Friday news roundup January 8, 2021
The Covid-19 pandemic could help to reverse Italy’s brain drain. Italy’s poor job market, high unemployment, excessive bureaucracy, and limited prospects for advancement draw many Italian graduates abroad every year. With Romania and Poland, it sits among the countries of Europe with the highest numbers of workers living abroad and it is estimated that this brain drain is costing the country 14 billion euro a year. But, in 2020, as the coronavirus pandemic forced employees around the world to work from home, many young Italians chose to go all the way home to Italy to work. Italy’s foreign ministry says the number of Italians aged 18 to 34 returning home increased by 20% over 2019. It is questionable whether those who have made the move will stay once the world opens back up again, and economists have noted that although they are spending their salaries in Italy, they are still benefiting foreign businesses with their skills and foreign economies with their taxes.
Electric car sales in Norway have outstripped those powered by other means. Electric cars have risen to a record 54% market share in Norway, leading to it being the first country in the world where sales of electric cars have surpassed those powered by petrol, diesel, and hybrid engines.
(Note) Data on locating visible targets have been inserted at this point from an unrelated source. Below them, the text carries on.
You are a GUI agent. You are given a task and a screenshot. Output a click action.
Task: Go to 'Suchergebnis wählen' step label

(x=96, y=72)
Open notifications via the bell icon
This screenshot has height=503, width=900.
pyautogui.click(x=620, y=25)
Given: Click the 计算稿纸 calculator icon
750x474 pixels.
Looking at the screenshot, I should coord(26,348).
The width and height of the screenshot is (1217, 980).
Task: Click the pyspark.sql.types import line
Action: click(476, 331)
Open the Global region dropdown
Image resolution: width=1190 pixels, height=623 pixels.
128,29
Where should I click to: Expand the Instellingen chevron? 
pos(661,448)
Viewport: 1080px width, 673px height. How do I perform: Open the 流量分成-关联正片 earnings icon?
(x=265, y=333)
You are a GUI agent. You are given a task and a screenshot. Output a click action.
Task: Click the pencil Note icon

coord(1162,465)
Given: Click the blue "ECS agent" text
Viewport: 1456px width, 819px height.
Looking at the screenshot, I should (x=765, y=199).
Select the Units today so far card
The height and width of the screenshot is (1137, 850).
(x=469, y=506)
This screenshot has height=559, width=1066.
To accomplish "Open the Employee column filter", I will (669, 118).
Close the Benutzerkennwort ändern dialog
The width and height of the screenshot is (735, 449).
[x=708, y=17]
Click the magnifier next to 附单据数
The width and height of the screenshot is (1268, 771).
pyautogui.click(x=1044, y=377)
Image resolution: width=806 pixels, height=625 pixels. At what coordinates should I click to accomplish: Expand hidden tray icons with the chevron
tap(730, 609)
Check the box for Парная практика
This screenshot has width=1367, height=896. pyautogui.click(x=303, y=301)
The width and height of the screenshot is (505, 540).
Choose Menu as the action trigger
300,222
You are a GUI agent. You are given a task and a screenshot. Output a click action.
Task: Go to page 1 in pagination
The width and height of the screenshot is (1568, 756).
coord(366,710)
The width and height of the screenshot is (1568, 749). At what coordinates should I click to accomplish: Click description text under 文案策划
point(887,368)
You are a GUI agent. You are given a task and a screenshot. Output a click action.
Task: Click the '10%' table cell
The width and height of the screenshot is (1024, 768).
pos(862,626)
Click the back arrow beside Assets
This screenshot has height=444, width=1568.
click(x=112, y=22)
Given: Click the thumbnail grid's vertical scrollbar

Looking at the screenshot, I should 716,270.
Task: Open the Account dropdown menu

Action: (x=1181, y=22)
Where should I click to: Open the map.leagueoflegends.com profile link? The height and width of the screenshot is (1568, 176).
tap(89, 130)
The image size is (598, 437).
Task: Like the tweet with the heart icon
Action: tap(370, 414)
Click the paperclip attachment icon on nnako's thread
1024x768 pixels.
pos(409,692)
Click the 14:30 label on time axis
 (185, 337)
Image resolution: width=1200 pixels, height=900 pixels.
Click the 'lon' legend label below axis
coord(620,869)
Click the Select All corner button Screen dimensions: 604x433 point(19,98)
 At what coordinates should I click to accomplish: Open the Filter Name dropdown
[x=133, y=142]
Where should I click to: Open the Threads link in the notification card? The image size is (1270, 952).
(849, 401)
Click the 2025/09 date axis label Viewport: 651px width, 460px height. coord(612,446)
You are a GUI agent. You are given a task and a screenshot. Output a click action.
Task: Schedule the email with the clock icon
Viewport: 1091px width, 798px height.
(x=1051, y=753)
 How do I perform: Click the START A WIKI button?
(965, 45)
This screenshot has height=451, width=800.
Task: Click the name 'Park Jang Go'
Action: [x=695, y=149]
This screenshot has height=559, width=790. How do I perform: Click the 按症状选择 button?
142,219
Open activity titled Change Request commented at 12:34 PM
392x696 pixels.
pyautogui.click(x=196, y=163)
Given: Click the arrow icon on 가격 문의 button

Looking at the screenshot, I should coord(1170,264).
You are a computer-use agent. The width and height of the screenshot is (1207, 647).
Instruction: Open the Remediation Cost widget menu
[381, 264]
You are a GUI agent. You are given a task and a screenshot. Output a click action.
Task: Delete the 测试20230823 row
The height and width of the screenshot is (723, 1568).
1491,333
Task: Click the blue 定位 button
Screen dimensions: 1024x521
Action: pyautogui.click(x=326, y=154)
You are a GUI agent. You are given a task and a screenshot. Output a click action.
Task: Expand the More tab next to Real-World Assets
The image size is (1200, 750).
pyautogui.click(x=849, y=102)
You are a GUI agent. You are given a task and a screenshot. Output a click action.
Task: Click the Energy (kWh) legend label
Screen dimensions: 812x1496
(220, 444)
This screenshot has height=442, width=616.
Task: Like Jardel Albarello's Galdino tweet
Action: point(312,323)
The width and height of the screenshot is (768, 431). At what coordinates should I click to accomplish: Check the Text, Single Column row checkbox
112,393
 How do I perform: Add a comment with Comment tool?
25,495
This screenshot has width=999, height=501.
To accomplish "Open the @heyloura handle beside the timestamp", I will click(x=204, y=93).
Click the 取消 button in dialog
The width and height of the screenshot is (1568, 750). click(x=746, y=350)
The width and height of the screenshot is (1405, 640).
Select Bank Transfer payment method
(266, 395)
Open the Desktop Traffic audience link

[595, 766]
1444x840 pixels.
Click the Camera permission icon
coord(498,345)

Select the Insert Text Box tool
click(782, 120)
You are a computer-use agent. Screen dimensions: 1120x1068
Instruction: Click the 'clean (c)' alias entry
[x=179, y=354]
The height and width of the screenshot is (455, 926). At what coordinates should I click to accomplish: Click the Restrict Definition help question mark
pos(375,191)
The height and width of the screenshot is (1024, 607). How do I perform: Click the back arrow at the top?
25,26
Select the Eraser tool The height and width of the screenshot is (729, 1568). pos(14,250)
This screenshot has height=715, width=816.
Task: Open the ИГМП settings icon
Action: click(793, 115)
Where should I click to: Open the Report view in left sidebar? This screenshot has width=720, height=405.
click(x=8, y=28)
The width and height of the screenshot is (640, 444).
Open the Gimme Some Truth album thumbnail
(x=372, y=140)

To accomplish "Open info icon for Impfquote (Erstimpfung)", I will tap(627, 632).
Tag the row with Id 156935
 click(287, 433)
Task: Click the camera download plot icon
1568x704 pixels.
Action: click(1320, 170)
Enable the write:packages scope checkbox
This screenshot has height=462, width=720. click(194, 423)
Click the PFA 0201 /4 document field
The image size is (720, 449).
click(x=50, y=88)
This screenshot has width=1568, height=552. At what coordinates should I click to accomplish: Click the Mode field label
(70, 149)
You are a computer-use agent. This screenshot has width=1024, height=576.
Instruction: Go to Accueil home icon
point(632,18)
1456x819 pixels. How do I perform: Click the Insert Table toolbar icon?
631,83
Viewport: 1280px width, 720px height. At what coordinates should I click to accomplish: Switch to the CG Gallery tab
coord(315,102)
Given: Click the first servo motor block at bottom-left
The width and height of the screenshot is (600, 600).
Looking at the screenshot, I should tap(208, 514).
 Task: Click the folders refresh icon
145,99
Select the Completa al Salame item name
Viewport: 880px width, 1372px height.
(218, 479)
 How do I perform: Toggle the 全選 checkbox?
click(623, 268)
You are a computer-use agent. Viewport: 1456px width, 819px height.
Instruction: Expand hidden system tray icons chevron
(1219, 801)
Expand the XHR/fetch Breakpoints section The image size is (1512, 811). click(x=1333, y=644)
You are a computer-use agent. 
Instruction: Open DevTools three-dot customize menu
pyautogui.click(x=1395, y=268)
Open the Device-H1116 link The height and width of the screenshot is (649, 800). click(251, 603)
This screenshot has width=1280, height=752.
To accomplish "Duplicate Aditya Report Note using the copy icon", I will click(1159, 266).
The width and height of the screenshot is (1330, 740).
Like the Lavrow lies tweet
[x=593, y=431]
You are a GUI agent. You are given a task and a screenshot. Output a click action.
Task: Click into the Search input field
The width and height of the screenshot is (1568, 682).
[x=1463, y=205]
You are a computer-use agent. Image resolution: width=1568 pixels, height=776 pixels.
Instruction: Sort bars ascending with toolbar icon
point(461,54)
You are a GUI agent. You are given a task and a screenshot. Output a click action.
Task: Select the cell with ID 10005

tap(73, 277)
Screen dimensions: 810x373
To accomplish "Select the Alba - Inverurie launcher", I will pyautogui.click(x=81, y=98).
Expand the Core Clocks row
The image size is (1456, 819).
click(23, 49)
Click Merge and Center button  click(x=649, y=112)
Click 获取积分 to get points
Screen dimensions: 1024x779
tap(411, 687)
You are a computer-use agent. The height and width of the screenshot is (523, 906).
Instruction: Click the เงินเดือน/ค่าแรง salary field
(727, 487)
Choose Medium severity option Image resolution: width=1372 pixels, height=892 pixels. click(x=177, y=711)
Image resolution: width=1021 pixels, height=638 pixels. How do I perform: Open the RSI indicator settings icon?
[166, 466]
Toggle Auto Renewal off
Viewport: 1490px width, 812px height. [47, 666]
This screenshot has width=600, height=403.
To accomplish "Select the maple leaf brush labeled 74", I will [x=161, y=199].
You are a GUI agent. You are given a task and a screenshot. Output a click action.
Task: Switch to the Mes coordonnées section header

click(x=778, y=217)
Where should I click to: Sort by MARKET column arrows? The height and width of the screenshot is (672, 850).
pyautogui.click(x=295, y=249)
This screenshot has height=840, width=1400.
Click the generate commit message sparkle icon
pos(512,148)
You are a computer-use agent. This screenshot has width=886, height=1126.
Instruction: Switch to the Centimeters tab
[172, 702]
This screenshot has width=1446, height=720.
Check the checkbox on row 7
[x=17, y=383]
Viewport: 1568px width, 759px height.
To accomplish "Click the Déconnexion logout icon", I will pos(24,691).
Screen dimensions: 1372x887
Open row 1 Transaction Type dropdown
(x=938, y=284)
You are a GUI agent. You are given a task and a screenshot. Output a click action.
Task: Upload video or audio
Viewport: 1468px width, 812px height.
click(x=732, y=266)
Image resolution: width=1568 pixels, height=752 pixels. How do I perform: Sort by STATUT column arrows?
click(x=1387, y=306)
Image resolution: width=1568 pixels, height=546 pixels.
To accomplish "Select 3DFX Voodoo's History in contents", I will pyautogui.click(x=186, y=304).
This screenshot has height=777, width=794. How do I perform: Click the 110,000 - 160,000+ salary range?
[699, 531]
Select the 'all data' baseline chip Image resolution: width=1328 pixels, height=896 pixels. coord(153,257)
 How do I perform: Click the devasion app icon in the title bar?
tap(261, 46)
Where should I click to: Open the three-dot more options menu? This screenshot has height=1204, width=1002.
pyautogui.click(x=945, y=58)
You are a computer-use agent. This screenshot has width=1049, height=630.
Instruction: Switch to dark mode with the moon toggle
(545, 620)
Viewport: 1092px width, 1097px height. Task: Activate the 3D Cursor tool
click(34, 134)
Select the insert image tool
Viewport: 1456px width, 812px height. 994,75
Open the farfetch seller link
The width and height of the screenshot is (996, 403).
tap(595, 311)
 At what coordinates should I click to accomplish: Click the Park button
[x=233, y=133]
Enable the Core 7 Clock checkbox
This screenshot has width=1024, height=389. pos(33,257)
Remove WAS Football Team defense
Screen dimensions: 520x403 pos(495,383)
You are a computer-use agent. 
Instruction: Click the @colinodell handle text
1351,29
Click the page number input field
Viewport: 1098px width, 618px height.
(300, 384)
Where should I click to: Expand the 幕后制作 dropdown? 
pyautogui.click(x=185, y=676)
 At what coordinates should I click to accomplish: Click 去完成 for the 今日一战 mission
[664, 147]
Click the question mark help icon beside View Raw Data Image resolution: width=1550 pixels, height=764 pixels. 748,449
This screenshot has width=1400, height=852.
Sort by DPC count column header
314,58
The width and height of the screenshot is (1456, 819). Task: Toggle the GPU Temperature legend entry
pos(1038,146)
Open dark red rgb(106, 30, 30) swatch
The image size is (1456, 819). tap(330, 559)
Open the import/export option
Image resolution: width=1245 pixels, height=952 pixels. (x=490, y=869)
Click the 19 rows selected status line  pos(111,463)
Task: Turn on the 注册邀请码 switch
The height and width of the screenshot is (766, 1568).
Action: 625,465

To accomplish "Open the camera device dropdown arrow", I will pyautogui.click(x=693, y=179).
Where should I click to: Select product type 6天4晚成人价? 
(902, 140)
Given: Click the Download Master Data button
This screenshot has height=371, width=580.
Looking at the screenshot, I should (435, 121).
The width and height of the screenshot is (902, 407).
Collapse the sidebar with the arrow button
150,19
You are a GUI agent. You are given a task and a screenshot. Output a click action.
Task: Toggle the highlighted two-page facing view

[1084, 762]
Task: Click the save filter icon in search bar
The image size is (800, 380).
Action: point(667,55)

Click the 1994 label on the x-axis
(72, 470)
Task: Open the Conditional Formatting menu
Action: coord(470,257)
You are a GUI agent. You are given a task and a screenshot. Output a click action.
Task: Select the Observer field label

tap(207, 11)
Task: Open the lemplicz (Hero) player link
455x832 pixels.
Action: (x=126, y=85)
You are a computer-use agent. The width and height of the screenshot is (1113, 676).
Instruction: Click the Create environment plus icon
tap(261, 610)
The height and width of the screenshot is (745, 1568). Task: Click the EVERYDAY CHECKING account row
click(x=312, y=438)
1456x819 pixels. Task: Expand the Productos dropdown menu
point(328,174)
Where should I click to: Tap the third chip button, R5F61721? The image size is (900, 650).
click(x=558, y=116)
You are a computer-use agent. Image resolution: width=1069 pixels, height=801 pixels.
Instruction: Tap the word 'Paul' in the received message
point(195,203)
Volkswagen has also replaced Tesla as the top battery vehicle maker there. Norway exempts fully electric vehicles from taxes that other vehicles incur as it is attempting to be the first nation to end the sale of petrol and diesel cars (by 2025). The head of the Norwegian EV Association, Christina Bu, expects electric cars to surpass 65% of the market in 2021. By contrast, cars with diesel-only engines have fallen from a peak of 75.7% of the overall Norwegian market in 2011 to just 8.6% in 2020.
Young Chinese employees are rebelling against the country’s hard work ethic. It has been reported that some of China’s Generation Z are setting their own rules in the workplace by encouraging a growing philosophy of being lazy, which they call “touching fish” (from the Chinese proverb “muddy waters make it easy to catch fish”). They are refusing to work overtime, delivering average work, going to the toilet frequently and staying there for a long time, playing with their mobile phones, and reading novels at work. They claim it is a silent rebellion against the strong overtime culture in the country. Jennifer Feng, chief human resources officer at leading job-hunting website, 51job.com, says it is common for young people on low incomes to slack at work. She says that while many workers born in the 1970s and 1980s follow the traditional spirit of enduring hardship, those born in the 1990s place a higher priority on their own interests and other personal benefits.
Climate change is turning cities into ovens. A new model estimates that by 2100, cities across the world could warm as much as 4.4 degrees Celsius. The urban heat-island effect means that buildings and roads absorb the sun’s energy and release it well into the night, whereas in rural areas, by contrast, greenery provides shade and cools the air by releasing water. Urban areas may make up just 3% of the planet’s land surface, but even this small area will mean countries struggle to reach the Paris Climate Agreement’s goal of limiting the global average temperature rise to no more than 2 degrees Celsius. Hotter cities could be catastrophic for urban public health. According to the World Health Organization, extreme heat claimed more than 166,000 lives between 1998 and 2017. Currently, half the world’s population lives in urban areas, but this proportion is expected to rise to 70% by 2050, according to the researchers behind the model.